After 2021’s record-breaking year for global mergers and acquisitions, many analysts expect 2022 to provide more of the same, also in aviation.
The pandemic-ravaged year of 2021 may have slowed life down in many areas, but global mergers and acquisitions (M&A) were off to the races.
According to PwC, M&A activity in 2021 smashed previous records for both the number of deals and their cumulative value. The 62,000-plus announced deals were 24 percent more than in 2020 while the $5.1 trillion total value of the publicly-disclosed deals was an all-time high, besting the previous record by nearly one trillion dollars.
PwC sees another “supercharged” year ahead for global M&A and expects the aviation industry to get in on the action.
“Strong M&A activity in 2022 in the commercial aerospace sector appears likely, given that some manufacturers are raising production forecasts and that there exists a potential for supply-chain consolidation,” the firm wrote in its 2022 aerospace and defense deals outlook.
A February 2022 report from the global law firm White & Case also found that 58 percent of airline industry respondents expect to see “significant” M&A-driven airline and leasing company consolidation this year, while another 35 percent anticipate “moderate” consolidation.
The first weeks of 2022 seemed to bolster these predictions, with US low-cost carrier Frontier buying and merging with rival Spirit. The $6.6 billion deal, announced on February 7, catapults the combined company to the fifth-largest carrier in the United States.
The industry is abuzz with rumours of other potential airline mergers. This is particularly true in Europe, where EasyJet has already rejected a takeover attempt by Wizz Air, Lufthansa has shown interest in ITA and IAG is still trying to “find a way” to merge with Air Europa after cancelling its takeover bid in the face of regulatory scrutiny.
On the leasing side, the world’s largest lessor AerCap completed its purchase of its biggest rival GE Capital Aviation Services in November, while Carlyle Aviation Partners bought out Fly Leasing three months prior.
But what about the aviation aftermarket? Prior to the pandemic, a big concern within the MRO sector was Airbus and Boeing’s growing penetration into the aftermarket. But when industry experts gathered to discuss possible consolidation in the MRO sector at the MRO Europe conference in October 2021, Neranjana de Silva, an aerospace expert at Roland Berger, said that the industry slowdown has likely put the ambitions of OEMs to snatch up MRO companies on hold.
“They [the OEMs, ed.] obviously have other priorities right now. But I think this will come back again,” de Silva said. “MRO is a sort of a territory that, whether rightfully or wrongfully, they see as a profitable area, especially with things like spare parts. So they will want to get a piece of this.”
For now, de Silva said that the more likely scenario is that private equity firms turn their attention to the MRO sector.
“We shouldn't underestimate the private equity role here because this is the type of thing they would do. They would come into a downturn and try to get a good deal and move on to recovery, and that's how they will sell off,” de Silva said.

■ Apply what you read
• A. From the article on aviation mergers and acquisitions, write out the stretch from "The industry is" through "of regulatory scrutiny.".
• B. Extend the article on aviation mergers and acquisitions, starting after its final sentence.
The listing is separate material, unrelated to the article on aviation mergers and acquisitions.

■ Extracted material
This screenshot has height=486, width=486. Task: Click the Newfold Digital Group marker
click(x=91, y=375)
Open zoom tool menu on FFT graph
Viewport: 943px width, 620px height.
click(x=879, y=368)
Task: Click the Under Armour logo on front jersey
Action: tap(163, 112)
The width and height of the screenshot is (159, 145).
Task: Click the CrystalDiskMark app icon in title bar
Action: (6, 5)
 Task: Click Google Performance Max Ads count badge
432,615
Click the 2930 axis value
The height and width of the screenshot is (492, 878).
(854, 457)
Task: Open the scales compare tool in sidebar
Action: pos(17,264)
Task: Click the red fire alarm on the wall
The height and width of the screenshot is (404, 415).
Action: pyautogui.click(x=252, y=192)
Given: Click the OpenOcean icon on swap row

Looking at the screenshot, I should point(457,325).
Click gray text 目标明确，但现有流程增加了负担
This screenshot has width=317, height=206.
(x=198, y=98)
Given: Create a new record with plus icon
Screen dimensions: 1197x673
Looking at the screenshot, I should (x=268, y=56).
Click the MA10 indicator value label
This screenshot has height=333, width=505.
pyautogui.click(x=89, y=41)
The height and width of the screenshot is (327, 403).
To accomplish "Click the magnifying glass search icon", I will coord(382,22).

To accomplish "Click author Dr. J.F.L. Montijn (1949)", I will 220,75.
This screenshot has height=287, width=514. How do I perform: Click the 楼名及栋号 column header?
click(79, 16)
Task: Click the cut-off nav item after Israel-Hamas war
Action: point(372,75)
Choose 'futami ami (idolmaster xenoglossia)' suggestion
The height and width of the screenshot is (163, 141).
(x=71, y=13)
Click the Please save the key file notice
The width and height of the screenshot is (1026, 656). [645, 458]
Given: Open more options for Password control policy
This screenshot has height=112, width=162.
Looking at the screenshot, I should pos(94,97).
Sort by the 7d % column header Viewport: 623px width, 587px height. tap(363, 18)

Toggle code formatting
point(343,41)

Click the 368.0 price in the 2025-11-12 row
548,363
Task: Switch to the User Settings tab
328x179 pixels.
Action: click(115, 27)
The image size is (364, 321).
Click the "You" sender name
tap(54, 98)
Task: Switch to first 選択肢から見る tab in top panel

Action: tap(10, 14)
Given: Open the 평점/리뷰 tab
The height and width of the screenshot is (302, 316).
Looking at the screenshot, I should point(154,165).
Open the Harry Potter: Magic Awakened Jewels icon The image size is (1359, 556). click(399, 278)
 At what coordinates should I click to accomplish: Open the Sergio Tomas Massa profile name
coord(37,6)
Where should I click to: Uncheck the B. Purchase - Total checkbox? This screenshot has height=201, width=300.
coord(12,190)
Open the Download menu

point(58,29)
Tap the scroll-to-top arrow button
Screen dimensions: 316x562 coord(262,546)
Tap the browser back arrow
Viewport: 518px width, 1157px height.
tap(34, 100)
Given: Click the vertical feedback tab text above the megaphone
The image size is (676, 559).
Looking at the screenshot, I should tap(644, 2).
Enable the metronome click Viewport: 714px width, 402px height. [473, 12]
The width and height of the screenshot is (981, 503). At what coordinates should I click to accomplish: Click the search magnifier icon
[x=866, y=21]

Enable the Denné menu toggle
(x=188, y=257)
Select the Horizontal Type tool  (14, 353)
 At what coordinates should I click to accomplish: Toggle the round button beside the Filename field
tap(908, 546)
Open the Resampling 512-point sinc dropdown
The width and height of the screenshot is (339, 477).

■ Answers per task
• A.
The industry is abuzz with rumours of other potential airline mergers. This is particularly true in Europe, where EasyJet has already rejected a takeover attempt by Wizz Air, Lufthansa has shown interest in ITA and IAG is still trying to “find a way” to merge with Air Europa after cancelling its takeover bid in the face of regulatory scrutiny.

• B.
Her fellow panellist at MRO Europe, head of Credit Suisse’s European Transport team Neil Glynn, said that smaller MRO firms that have difficulties rising to current industry challenges are the most likely to be lost to consolidation.
“Scale is often the key driver of M&A decisions. Smaller players that are finding it difficult or expensive to find labour [or] invest in digitisation will be far more willing to talk to a potential buyer,” he said. “Whenever there are technological changes required, whether it's decarbonisation or digitisation, that has been a force for consolidation because not every player within a given market will be capable of doing it of their own.”
Daniel Luecke, head of M&A at Lufthansa Technik and another participant in the MRO Europe panel discussion, agreed. He said that state support programmes have protected airline-owned MROs during the pandemic but left smaller players in a much more difficult situation.
“I expect more consolidation in 2022 in the medium and lower range of the market but probably not that much amongst the larger players,” he said.
Another important factor that will determine the MRO consolidation landscape is how long the cheap interest rates that fuelled M&A in 2021 will last.
“Investment committees [will be] focussed on answering the question: How long does cheap financing remain available? What kind of returns can we make while that situation does persist?” Glynn said.
“With the cheap cost of financing available, there should be a huge amount of interest but I think there's clearly going to be a difficulty in matching seller and buyer requirements at the moment,” he added. “That's that's normal in any kind of early stage of recovery.”
As the PwC and White & Case reports indicate, there is certainly an expectation that the remainder of 2022 will see its fair share of mergers and acquisitions. Whether this comes to pass will depend on the industry’s post-pandemic recovery. If private equity firms continue to show interest in MRO companies and OEMs pivot back to their pre-pandemic plans to take a bigger chunk of the market, the sector could see significant consolidation. But private equity and the OEMs will first need to feel confident that the recovery is going to stick.